Retype the lines of the entries below, from the line containing "Image resolution: width=1537" through the line containing "Action: (x=1264, y=91)", inclusive.

### Given entries
** START **

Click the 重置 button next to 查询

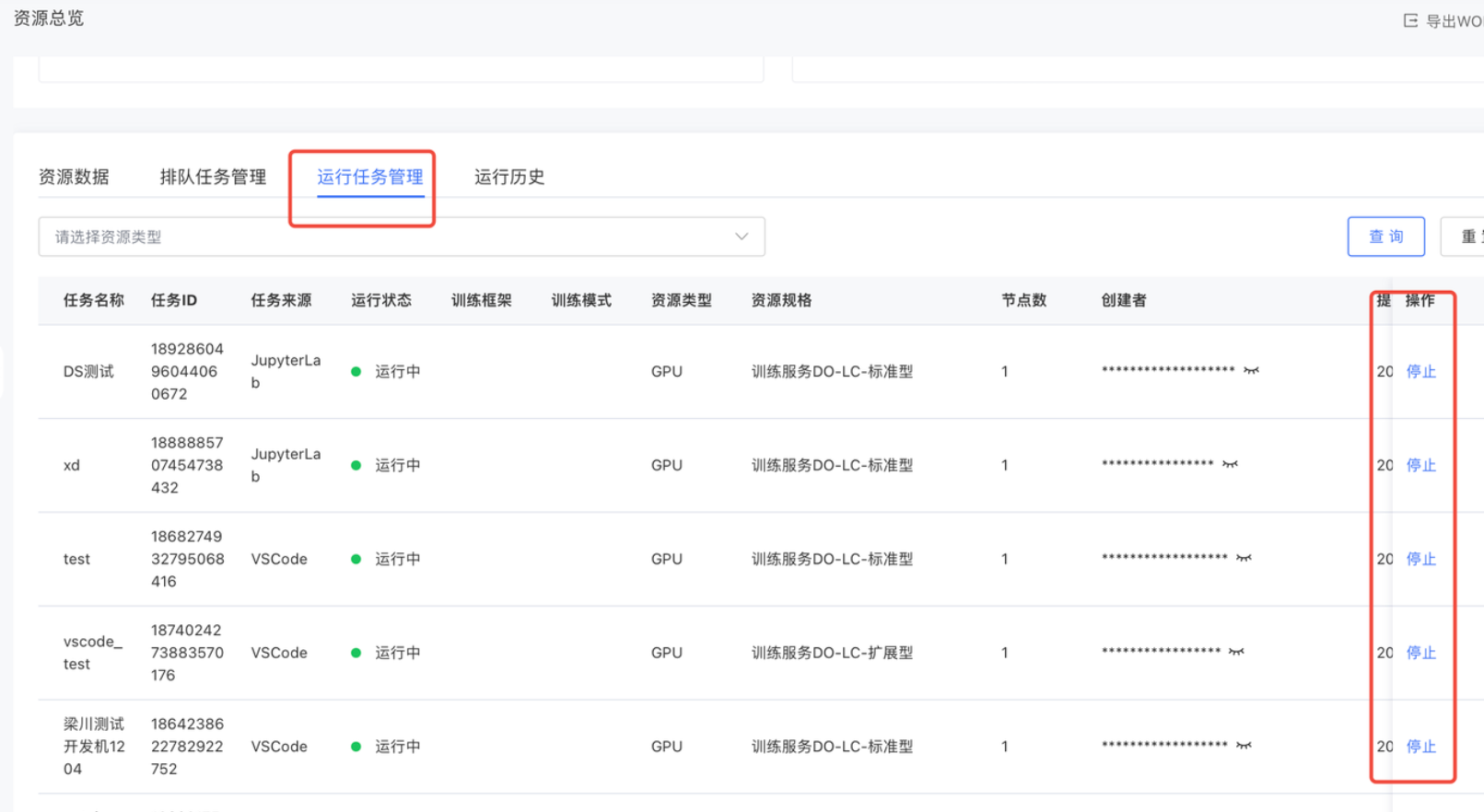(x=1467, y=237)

** END **
** START **

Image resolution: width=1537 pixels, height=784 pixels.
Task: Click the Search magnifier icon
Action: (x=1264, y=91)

** END **

### Final answer
Image resolution: width=1537 pixels, height=784 pixels.
Task: Click the Search magnifier icon
Action: (x=1264, y=91)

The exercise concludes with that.